Identification of Disease-Disease Network Communities in Subpopulations of Patients with Prostate Cancer

Ali Jazayeri, Niusha Jafari, Nikita Nikita, Christopher C Yang and Grace Lu-Yao
2021 IEEE 9th International Conference on Healthcare Informatics (ICHI)
Aug 2021

Abstract

Community Detection Databases Disease-Disease Networks Insurance Medical services Pathology Predictive models Prostate cancer Visualization
Prostate cancer (PCa) is ranked as one of the most common cancer diagnoses among men worldwide. Different research studies show that the current diagnosis and treatment strategies have improved the health condition of patients with PCa. Nonetheless, the number of new cases and the morbidity associated with PCa remain high. In this study, using the Medicare claims of patients identified from the SEER-Medicare database, we analyzed the disease-disease interactions in patients at different stages of PCa. Also, we implemented community detection to identify common co-occurring diseases in different subpopulations, identified by PCa stages.
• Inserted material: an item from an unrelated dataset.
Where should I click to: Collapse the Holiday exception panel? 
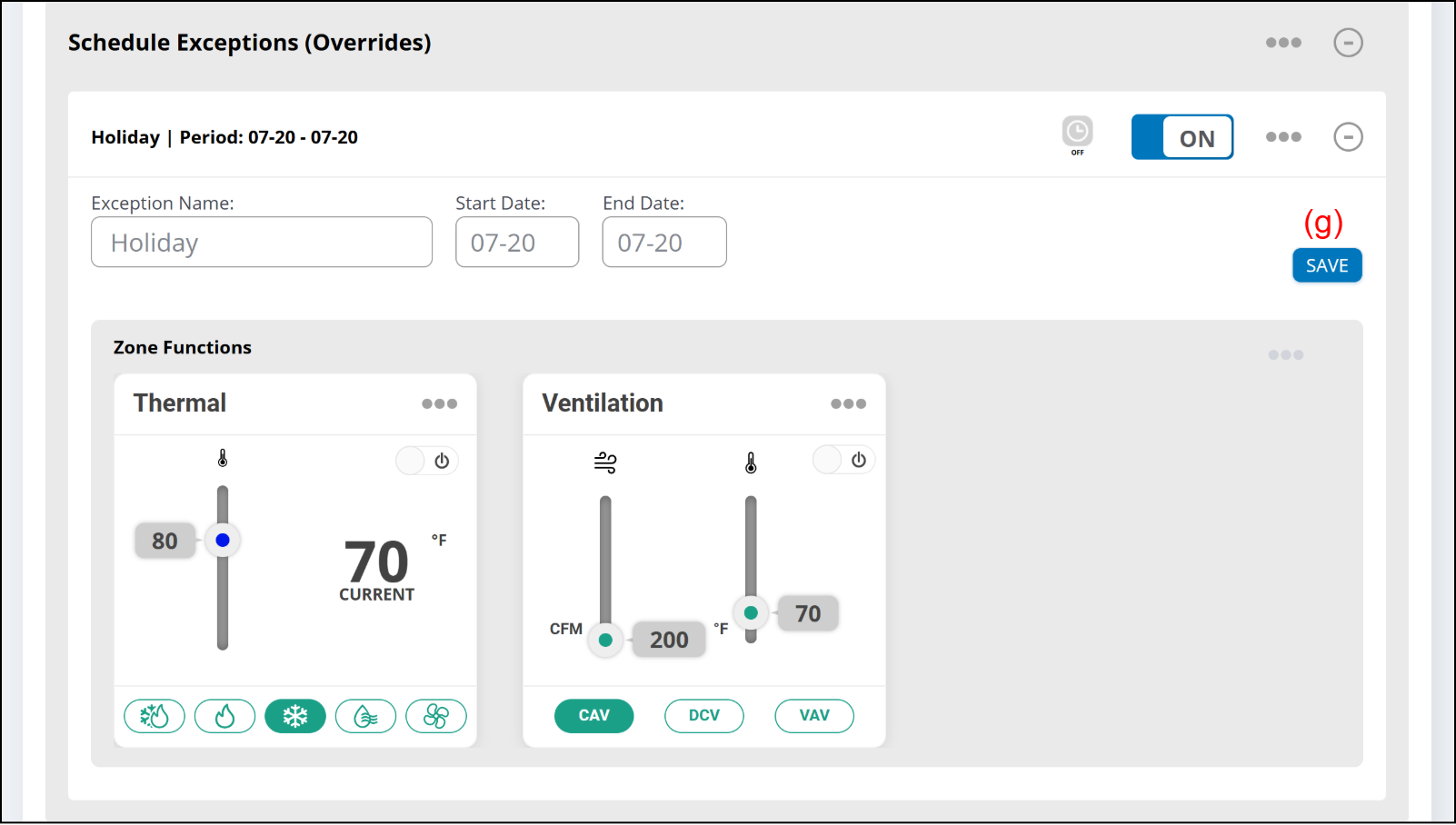coord(1348,137)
The similarity analysis of complication subgroups was performed to identify the most distinct complication subgroups among subpopulations. The results of the study show that the level of experiencing cooccurring diseases is different among subpopulations. Identifying distinct disease-disease interactions can inform the prediction of hospitalization rate and frequency and mortality rate among different subpopulations and enhance our understanding of the pathological correlations among diseases.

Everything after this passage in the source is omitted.